Art interrogates science
BBC Sky at Night Magazine editor Chris Bramley stops by the BREESE LITTLE art gallery in London.
While in London recently to judge the Insight Astronomy Photographer of the Year (IAPY) competition, I stopped by BREESE LITTLE, a London art gallery just north of the City.
The reason was dark frame / deep field, an exhibition showing six artists' interpretations of space, curated by IAPY judges Marek Kukula and Melanie Vandenbrouck.
Walking through Farringdon to the gallery I thought about what I wanted to get out of the visit.
I'd seen the shortlist for this year's IAPY competition and knew that we would be weighing some of the best astro images that I'd seen in the past 12 months.
Here was a chance to tune my critical faculties with some artistic sensibility, ahead of what I knew was going to be an intense judging session.
Philippe Pleasants, Orford Ness, Suffolk, 2010 (diptych). Credit: BREESE LITTLEAnd I got what I wanted.
Straight away, I was drawn to the gallery setting – plain white walls gave time and space to concentrate solely on the works hanging in front of me.
It was a feeling matched in Phillipe Pleasants' long-exposure photographs.
The star trails in Trace 4, London and Moon trail in Orford Ness, Suffolk had the calm of someone taking time out from a busy life to ponder the wider view of our planet's movement through the cosmos.

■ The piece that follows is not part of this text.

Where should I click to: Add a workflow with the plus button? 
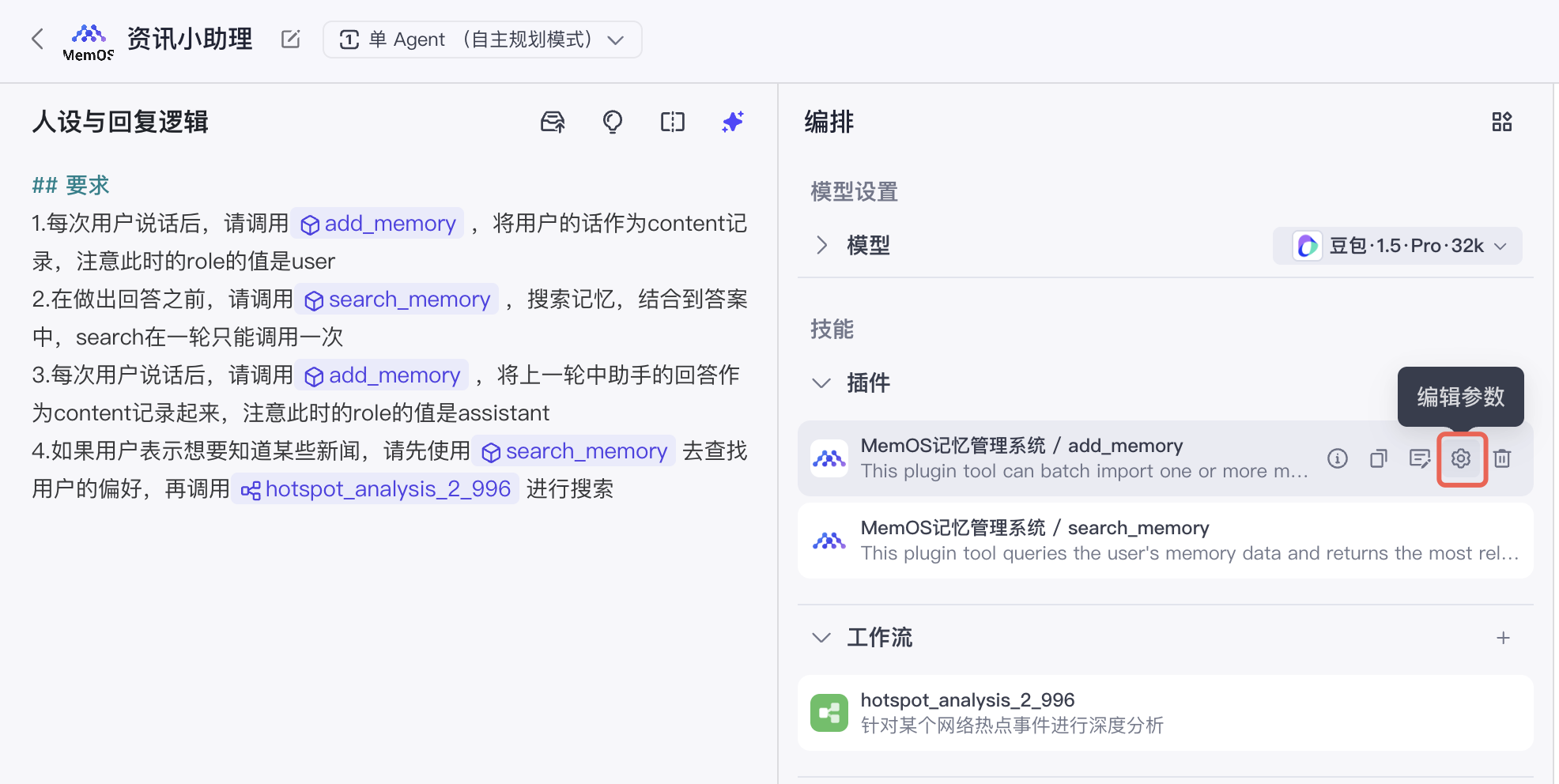(x=1504, y=637)
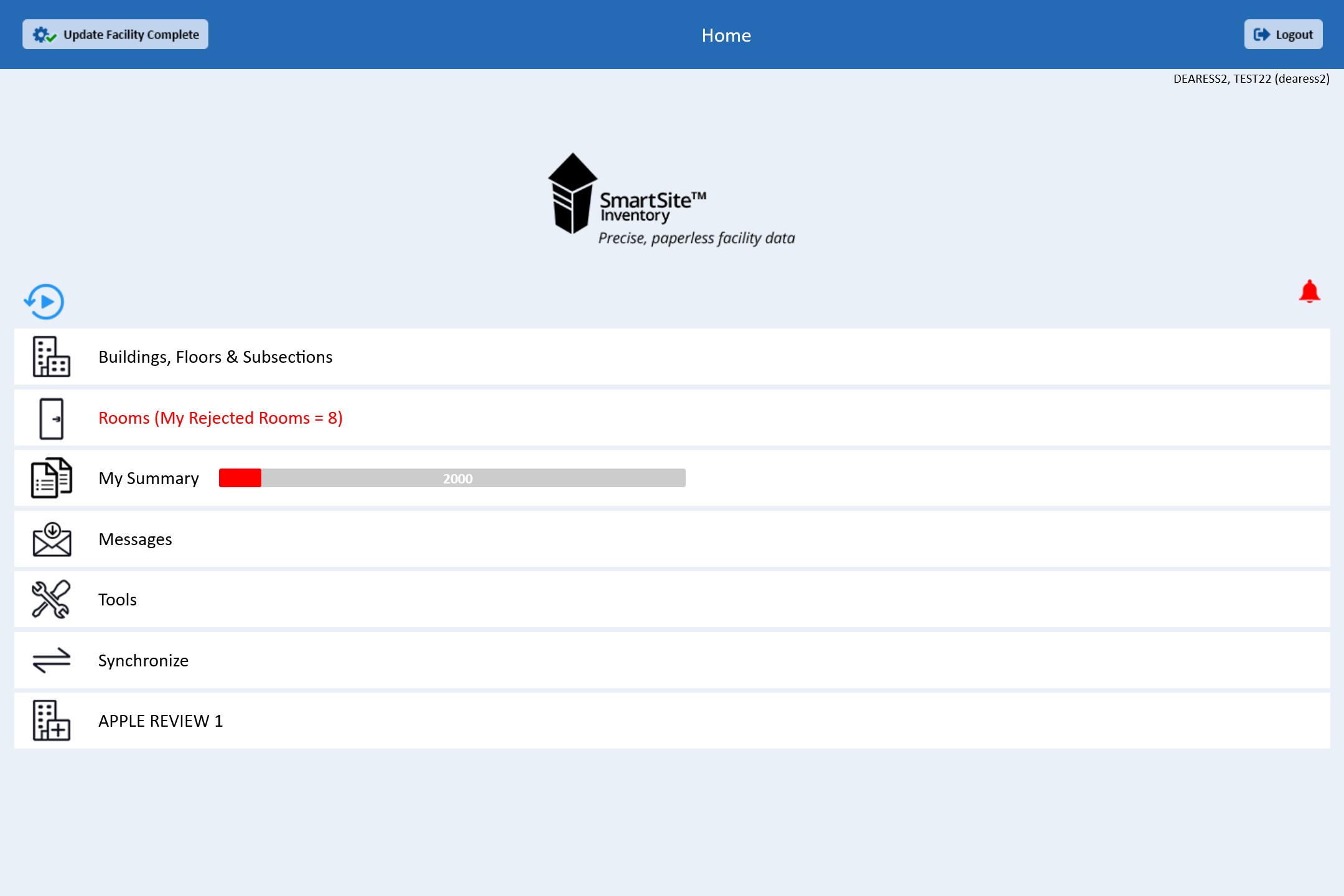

Refreshed, I was prepared for the intensity of Caroline Corbasson's large-scale screen print Naked Eye.
Its overlaid star maps – each grid set at a different rotation – created beguiling 3D effects when viewed at different angles.
This was next to the largest work in the exhibition, Crater, a superbly textured charcoal that filled nine A1 sheets.
There's trickery here too: what looks to be a lunar crater is in fact Meteor Crater in Arizona.
I spent ages pondering the large-scale photography from Dan Holdsworth; the full colour, playful works like Frigoris/Tranquillitatis by We Colonised the Moon and Observation 95 by Sophy Rickett, and the vintage NASA photographs from the Apollo and Gemini missions, and came away with a fresh view of the value of space and astronomy to inspire us all.
This is something that Melanie Vandenbrouck and Marek Kukula picked up on when I spoke to them about the exhibition that they'd curated.
"An exhibition like dark frame / deep field brings together two disciplines that are both very important and have profound connections – they define what humanity is all about: creativity, imagination and a thirst for knowledge," said Melanie.
"Art allows you to interrogate science in stimulating ways while science, and most definitely astronomy, can send art on unexpected trajectories."
Marek picked up Melanie's point about art interrogating science:
"There can be a real benefit to scientists from engaging with artists.
Their interpretations of astronomical ideas can make you as a scientist step back a little from your own point of view, bring your imagination into play and see around problems that might be occurring with research."
Chris Bramley is the editor of BBC Sky at Night Magazine.